The input:
######

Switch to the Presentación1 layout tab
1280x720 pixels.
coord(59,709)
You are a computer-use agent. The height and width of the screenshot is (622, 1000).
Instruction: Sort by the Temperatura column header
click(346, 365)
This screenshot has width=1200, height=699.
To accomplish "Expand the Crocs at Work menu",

######

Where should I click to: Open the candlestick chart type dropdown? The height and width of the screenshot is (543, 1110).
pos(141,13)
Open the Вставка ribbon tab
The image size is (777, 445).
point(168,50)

######

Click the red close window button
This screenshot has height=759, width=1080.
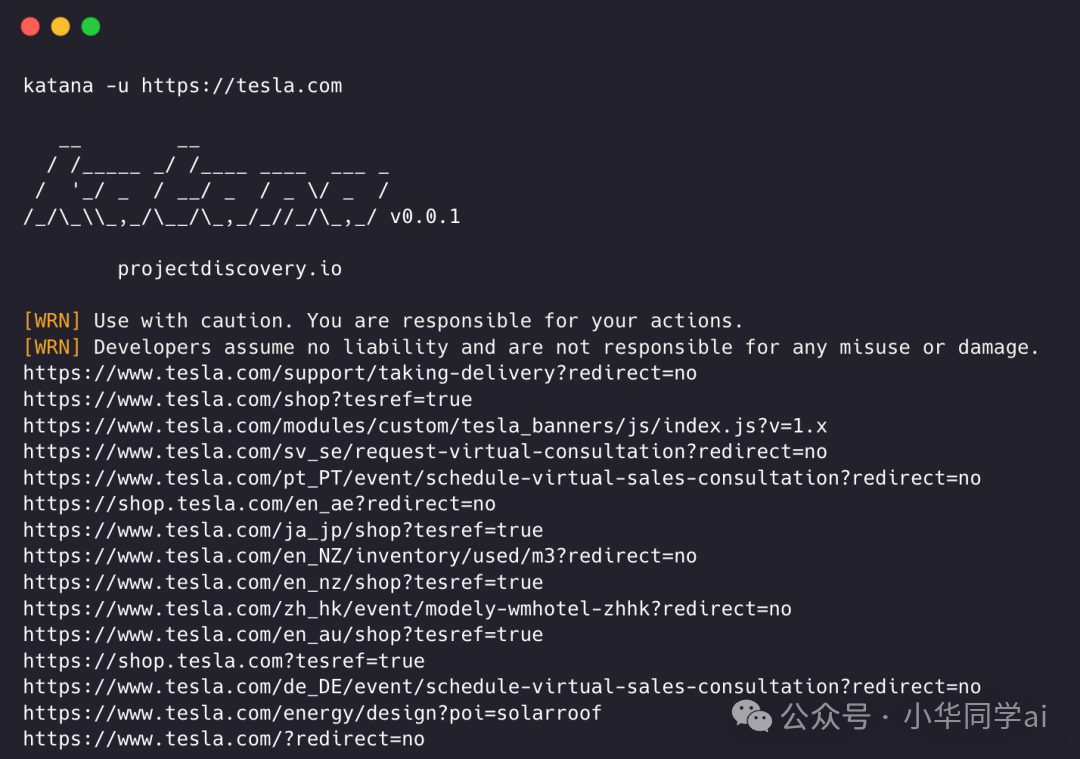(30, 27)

######

Problem to work on:
Format the stretch from the line containing "You are a computer-use" through the line containing "the Crocs at" as a JSON list of strings, one string per line, leaving out blank lines.

Completed task:
[
  "You are a computer-use agent. The height and width of the screenshot is (622, 1000).",
  "Instruction: Sort by the Temperatura column header",
  "click(346, 365)",
  "This screenshot has width=1200, height=699.",
  "To accomplish \"Expand the Crocs at Work menu\","
]